Some mental and physical effects mentioned again are also symptoms and warning signs of internet addiction. If internet addiction symptoms are very much like substance-related addictions, then mental and some physical effects of internet addiction are somewhat close to substance addictions, too. These symptoms are more of a reason as to why internet addiction should be considered a disorder.Because the symptoms and effects of both substance and internet addiction are found to be very similar, the process of trying to stop the addiction are also found to be very similar. For drug addictions, in order to stop or try to cease the addiction, an individual would have to be admitted into a rehabilitation center to undergo a detox program, along with counseling and medical help when going through withdrawals. In Korea, there is a rehabilitation camp set up for adolescents that are addicted with technology and the internet. This method of stopping internet addiction was put into place after realizing that even their Cinderella Law could not keep young adolescents off of the internet after midnight. At the camp, the children turn in their devices and stay for as long as weeks to even months. They re-learn to communicate with others face-to-face, get daily exercise, and even rebuild face-to-face skills when around others.
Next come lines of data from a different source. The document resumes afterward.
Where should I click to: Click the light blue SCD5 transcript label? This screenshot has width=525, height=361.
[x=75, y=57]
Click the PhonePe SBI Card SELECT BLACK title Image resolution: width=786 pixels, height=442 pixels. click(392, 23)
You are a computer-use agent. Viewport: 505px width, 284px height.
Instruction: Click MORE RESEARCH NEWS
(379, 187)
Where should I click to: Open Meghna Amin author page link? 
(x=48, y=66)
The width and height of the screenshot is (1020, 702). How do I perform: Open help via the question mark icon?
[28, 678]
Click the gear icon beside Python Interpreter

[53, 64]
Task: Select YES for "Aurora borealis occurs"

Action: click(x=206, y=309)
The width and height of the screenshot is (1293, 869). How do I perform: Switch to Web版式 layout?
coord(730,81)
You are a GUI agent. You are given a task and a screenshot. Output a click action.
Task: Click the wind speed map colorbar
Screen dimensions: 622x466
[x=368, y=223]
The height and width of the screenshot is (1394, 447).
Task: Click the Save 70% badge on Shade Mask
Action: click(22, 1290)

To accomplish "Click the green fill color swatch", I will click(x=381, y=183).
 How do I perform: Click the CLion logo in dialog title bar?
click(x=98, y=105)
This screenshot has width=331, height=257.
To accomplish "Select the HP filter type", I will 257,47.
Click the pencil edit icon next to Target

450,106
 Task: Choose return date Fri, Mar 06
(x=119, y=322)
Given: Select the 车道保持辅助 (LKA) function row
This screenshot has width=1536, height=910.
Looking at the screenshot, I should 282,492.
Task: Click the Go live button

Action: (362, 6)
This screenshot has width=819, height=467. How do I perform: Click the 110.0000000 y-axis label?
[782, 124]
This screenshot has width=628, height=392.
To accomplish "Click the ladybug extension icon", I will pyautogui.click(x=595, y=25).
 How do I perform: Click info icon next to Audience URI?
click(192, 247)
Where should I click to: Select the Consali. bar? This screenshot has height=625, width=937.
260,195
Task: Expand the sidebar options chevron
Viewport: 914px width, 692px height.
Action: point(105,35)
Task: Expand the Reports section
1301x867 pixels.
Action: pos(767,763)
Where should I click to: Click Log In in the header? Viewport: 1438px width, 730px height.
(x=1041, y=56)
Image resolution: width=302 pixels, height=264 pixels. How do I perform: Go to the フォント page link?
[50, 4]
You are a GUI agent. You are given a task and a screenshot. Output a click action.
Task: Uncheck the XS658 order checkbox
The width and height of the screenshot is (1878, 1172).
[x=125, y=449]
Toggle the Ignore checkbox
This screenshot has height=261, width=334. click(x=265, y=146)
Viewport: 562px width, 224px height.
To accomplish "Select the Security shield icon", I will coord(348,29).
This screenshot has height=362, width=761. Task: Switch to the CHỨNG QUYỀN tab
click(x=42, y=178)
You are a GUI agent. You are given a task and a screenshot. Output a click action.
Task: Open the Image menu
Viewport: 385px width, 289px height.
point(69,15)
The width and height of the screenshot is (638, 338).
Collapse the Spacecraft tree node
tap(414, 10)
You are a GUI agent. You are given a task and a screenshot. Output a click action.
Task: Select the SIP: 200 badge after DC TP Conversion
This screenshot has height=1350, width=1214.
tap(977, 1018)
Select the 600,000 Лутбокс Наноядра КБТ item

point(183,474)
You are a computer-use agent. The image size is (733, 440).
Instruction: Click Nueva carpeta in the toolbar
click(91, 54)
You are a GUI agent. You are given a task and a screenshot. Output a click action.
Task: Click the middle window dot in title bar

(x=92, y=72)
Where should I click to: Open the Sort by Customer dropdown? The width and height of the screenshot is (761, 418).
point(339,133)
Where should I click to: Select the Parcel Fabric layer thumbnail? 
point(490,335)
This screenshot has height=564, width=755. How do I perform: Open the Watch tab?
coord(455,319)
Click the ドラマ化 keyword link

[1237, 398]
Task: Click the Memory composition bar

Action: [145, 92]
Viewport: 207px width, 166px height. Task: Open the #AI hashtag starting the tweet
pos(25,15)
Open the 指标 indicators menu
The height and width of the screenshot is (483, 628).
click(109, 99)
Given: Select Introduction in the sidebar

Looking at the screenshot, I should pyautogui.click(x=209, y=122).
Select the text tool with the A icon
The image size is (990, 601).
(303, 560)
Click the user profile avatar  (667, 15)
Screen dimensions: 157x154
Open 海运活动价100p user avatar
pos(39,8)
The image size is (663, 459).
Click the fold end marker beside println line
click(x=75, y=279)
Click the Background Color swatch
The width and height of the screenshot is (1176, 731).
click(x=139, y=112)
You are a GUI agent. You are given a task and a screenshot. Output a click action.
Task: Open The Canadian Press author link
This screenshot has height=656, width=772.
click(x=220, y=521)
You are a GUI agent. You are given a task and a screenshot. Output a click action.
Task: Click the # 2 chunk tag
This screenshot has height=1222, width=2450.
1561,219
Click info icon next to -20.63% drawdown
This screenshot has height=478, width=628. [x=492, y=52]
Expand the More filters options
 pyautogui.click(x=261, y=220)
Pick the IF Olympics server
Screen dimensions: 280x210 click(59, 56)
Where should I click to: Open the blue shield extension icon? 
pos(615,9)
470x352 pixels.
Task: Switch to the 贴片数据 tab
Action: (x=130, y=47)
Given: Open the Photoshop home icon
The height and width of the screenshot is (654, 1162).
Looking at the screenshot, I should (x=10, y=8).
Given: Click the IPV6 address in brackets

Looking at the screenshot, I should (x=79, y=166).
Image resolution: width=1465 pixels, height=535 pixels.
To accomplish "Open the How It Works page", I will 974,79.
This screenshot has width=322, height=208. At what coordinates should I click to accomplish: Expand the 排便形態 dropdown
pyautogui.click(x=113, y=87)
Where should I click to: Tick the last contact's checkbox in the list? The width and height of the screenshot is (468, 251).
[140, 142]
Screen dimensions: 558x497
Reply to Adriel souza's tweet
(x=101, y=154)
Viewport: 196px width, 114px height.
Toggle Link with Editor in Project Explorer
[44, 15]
In conclusion, because the mental and physical effects and the symptoms and warning signs of internet addiction are very similar to a drug and substance addiction, this addiction should be considered as a disorder. Those who are constantly online and use the internet compulsively for hours on end seem to be getting progressively worse due to the lack of knowledge of the disorder. While trying to fix or resolve this addiction may seem impossible due to the internet becoming a necessity in everyday lives, the very first step before reaching any resolution is to consider it as an official disorder.